UC President Mark Yudof and the UC Board of Regents, along with dozens of other universities across the nation, have filed an amicus brief with the U.S. Supreme Court in support of the University of Texas in a court decision on affirmative action. In the case of Fisher v. the University of Texas at Austin, challenges have been made to include the use of race as a determining factor in public university admissions.
In 1996, the passage of Proposition 209 effectively banned affirmative action in public employment, government institutions and the California education system. Recent discussion in the case of Fisher v. the University of Texas at Austin has garnered support for greater accessibility to higher education. An amicus brief, also known as “friend of the court,” is filed when there is a strong, usually broad, interest in an aspect of a court decision. UC officials filed a brief which seeks to inform the court about its efforts to enroll a diverse student body under such circumstances, and noted that it has not been entirely successful.
“The facts tell us the educational and societal benefits from a diverse student body cannot be realized fully at the nation’s largest highly selective university system without the judicious use of tools that take race into account during undergraduate admissions decisions. Telling that story is the appropriate thing to do in the context of this legal case,” stated Yudof, in a UC Newsroom article.
In Texas, all students in the top 10 percent of their high-school classes are admitted to state universities. Students who are not part of the top 10 percent are admitted according to a different equation which includes race.
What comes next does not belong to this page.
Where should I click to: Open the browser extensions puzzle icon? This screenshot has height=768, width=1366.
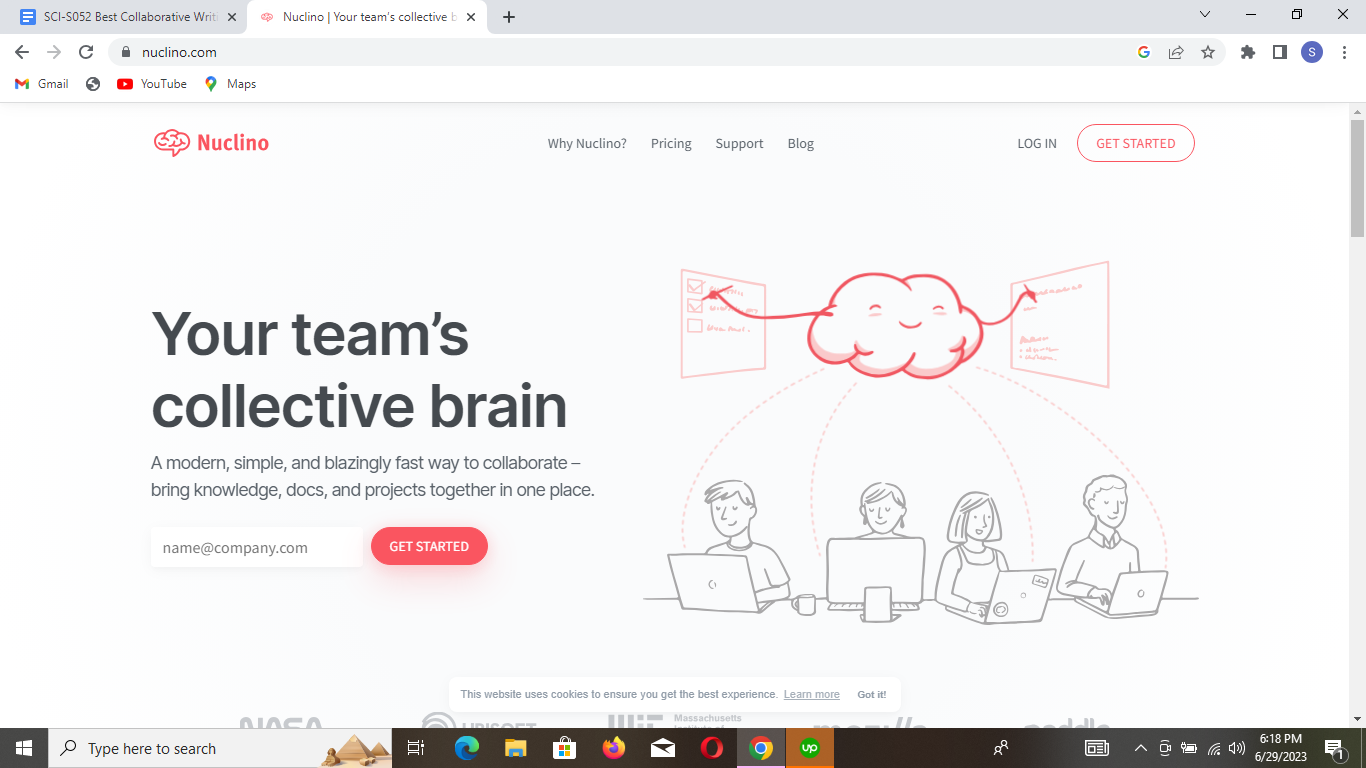point(1247,52)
This applied to Abigail Fisher, a high school senior at the time, who applied to the University of Texas-Austin in 2008 and was rejected. Her lawsuit claims that any consideration of race by a university in admissions violates the Equal Protection Clause of the 14th amendment.
“A person’s race shows nothing about the person’s character, willpower to succeed or how they think. Also, using race to determine someone’s acceptance is in itself racist… it should be the overall person that is evaluated,” said fourth-year UCR student Stuart Kluft. Kluft went on to state that although he does not believe that race or ethnicity should be included as a deciding factor in college admissions, the regents should be given the freedom to enact their own policies in regards to admissions criterias.
Other students, such as fourth-year UCR student Simone Blackwell, feel strongly that affirmative action should be considered to provide fair representation for minorities. “If you look at demographics within the workplace, it’s very disproportionate and it’s not because minorities aren’t applying or trying to get into the workplace or university… If you look at history and where the country is now in terms of demographics, that will probably give you all the answers that you need,” stated Blackwell.
The case of Fisher v. the University of Texas at Austin will be heard before the U.S. Supreme Court in October.